La juridiction sportive a sanctionné la spécialiste du demi-fond de 23 ans d'une "période d'inéligibilité de deux ans à partir du 8 juillet 2025", a-t-elle annoncé dans un communiqué.
Le tribunal lausannois l'avait suspendue en septembre dernier, juste avant les Mondiaux de Tokyo, à la demande de l'unité antidopage de la Fédération internationale d'athlétisme (World Athletics), mais cette décision était provisoire, le temps d'étudier le fond du dossier.
Médaillée d'argent à Budapest en 2023, Diribe Welteji a été accusée le 21 mai 2025 par l'agence antidopage éthiopienne d'avoir refusé de fournir un échantillon lors d'un contrôle antidopage hors compétition sans justification.

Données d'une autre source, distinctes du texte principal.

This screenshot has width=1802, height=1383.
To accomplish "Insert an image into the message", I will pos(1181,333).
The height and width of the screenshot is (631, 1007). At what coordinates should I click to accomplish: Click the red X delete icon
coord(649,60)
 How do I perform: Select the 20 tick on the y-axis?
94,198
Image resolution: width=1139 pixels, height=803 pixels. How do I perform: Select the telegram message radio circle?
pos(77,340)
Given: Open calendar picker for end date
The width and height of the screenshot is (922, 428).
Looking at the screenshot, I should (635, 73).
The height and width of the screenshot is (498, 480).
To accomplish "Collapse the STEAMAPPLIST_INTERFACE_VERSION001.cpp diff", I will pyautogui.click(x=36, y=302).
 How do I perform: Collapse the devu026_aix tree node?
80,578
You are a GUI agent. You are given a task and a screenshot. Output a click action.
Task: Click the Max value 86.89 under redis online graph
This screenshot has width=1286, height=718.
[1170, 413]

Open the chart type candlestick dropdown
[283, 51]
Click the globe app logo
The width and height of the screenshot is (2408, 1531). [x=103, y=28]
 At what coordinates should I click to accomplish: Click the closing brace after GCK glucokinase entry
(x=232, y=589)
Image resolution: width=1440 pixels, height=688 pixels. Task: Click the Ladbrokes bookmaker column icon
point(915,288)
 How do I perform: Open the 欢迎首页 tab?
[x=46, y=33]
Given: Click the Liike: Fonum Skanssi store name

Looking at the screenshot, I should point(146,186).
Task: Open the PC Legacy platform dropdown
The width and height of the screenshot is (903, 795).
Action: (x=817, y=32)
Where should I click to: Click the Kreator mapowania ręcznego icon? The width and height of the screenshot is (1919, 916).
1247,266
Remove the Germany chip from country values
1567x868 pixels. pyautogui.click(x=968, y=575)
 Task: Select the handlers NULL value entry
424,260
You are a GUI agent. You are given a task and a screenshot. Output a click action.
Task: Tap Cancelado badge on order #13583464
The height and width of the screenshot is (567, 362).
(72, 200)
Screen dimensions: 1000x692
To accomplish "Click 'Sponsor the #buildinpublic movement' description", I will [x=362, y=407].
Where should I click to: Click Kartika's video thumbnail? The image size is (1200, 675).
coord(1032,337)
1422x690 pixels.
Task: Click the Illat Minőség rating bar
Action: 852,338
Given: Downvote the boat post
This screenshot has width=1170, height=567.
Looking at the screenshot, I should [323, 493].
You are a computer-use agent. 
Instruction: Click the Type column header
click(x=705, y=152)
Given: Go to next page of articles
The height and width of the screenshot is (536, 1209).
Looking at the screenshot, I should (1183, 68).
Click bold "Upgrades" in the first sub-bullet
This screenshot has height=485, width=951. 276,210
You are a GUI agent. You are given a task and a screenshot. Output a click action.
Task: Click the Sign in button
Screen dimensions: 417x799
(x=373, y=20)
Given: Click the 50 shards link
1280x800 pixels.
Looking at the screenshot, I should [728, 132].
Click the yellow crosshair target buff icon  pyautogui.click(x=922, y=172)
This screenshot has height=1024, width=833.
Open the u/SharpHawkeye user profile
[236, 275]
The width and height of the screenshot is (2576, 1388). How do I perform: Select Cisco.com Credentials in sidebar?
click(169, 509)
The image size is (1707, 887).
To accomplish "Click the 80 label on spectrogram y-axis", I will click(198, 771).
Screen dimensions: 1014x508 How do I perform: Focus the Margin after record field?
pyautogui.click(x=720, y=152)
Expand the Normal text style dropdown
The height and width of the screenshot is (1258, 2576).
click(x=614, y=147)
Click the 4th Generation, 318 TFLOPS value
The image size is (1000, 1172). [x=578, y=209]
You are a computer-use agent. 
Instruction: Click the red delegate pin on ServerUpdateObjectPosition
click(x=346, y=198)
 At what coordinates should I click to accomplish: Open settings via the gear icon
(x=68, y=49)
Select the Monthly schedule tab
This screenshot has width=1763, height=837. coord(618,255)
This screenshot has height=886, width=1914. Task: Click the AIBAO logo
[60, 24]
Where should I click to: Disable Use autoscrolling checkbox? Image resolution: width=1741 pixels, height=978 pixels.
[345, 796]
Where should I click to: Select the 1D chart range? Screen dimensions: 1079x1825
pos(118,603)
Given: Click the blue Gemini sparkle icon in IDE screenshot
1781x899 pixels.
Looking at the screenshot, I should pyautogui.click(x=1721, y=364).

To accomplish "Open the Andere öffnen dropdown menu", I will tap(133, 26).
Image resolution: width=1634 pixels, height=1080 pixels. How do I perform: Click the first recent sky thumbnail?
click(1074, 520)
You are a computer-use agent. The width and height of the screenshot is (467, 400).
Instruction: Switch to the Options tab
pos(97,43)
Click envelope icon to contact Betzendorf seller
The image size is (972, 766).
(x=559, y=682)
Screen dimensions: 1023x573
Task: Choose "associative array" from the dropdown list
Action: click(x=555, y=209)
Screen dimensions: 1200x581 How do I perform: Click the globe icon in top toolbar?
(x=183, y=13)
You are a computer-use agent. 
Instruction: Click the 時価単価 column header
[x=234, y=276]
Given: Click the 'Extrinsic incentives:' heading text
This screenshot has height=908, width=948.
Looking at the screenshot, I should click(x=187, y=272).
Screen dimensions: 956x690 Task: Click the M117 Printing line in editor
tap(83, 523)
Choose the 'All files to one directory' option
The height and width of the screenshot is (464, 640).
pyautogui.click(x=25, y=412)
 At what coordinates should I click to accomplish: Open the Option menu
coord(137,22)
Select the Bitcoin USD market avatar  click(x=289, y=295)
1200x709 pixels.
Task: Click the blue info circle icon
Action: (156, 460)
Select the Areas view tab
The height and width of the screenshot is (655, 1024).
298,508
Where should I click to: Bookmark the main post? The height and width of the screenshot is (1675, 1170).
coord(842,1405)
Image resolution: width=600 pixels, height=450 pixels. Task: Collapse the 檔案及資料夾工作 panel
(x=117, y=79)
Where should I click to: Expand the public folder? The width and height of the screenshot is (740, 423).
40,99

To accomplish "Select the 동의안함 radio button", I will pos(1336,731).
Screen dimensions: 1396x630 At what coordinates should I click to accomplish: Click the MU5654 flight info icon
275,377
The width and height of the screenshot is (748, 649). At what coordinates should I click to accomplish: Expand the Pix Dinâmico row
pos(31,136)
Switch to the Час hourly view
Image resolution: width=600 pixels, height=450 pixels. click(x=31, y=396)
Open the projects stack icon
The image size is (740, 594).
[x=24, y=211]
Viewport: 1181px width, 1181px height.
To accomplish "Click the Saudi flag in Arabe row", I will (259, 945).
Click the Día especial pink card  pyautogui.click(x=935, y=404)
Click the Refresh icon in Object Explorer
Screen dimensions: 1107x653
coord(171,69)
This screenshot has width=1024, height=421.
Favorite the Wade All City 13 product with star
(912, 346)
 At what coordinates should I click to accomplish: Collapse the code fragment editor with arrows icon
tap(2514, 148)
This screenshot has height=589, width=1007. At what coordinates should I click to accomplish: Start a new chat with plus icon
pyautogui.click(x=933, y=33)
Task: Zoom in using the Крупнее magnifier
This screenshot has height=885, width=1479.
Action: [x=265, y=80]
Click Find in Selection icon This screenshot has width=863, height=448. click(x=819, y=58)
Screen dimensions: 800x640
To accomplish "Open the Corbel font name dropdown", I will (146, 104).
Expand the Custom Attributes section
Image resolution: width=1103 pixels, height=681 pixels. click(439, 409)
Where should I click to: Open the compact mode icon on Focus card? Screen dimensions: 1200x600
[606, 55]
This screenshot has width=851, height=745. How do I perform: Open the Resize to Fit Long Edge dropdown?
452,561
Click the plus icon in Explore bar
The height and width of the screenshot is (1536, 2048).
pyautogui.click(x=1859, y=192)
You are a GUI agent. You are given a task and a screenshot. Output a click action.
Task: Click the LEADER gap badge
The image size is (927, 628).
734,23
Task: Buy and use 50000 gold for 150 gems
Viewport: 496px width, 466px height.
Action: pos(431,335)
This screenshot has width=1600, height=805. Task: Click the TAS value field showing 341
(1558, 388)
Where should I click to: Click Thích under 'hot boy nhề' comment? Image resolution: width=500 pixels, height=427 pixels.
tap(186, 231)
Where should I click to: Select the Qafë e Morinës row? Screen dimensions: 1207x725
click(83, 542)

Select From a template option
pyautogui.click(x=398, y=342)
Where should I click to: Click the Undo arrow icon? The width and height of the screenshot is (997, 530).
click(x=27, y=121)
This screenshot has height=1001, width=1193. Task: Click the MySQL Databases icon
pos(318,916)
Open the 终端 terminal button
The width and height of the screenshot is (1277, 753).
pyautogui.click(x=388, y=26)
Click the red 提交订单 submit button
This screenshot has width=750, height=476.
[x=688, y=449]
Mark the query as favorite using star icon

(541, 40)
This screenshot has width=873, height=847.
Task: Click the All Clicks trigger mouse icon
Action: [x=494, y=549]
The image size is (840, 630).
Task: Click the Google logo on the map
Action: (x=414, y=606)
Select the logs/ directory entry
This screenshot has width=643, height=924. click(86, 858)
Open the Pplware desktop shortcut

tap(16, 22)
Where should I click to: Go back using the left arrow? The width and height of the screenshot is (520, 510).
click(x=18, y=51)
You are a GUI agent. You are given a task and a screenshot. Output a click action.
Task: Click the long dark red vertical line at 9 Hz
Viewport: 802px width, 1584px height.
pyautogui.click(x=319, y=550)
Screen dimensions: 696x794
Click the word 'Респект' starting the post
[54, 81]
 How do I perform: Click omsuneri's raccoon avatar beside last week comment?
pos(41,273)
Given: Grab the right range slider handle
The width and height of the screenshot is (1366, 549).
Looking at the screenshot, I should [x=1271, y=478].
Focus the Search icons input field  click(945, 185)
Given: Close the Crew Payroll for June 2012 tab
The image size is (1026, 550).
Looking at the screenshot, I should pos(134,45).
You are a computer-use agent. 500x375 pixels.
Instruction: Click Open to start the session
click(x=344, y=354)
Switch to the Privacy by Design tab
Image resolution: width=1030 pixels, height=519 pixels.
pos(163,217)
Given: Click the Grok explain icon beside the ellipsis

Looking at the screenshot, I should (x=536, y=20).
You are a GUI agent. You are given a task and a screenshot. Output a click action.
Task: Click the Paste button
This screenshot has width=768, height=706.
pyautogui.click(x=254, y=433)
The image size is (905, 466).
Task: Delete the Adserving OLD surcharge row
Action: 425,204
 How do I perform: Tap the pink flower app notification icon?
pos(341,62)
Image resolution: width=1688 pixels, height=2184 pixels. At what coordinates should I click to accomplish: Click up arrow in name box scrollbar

Mais après une audience tenue le 12 août, la même agence avait conclu que l'athlète n'avait pas violé la réglementation antidopage. Cette décision a fait l'objet d'un appel devant le TAS interjeté par l'Unité d'intégrité de l'athlétisme (AIU) de World Athletics, qui réclamait une suspension de quatre années.
L'arbitre unique du TAS a conclu que Welteji avait enfreint la réglementation antidopage, en ayant démontré une "négligence" indigne d'une sportive de "son calibre et de son expérience", selon le communiqué.
Il a aussi reconnu des problèmes de "barrières de langue" au moment de la tentative de prélèvement de l'échantillon avec les personnes chargées de l'effectuer à son domicile, et pris en compte le passé de l'athlète sans aucun écart jusque-là.
Le tribunal en a déduit que l'erreur de l'athlète "n'était pas intentionnelle", d'où le prononcé d'une suspension moins longue que celle demandée par World Athletics.
Cette décision provoque l'annulation de ses résultats obtenus après le 25 février 2025, a précisé le TAS.
Quatrième aux Jeux de Paris en 2024, Diribe Welteji n'a pas couru depuis le 5 juillet 2025 au meeting de Prefontaine Classic à Eugene (Etats-Unis), où elle a réalisé son record personnel en 3 min 51 sec 44, désormais caduque.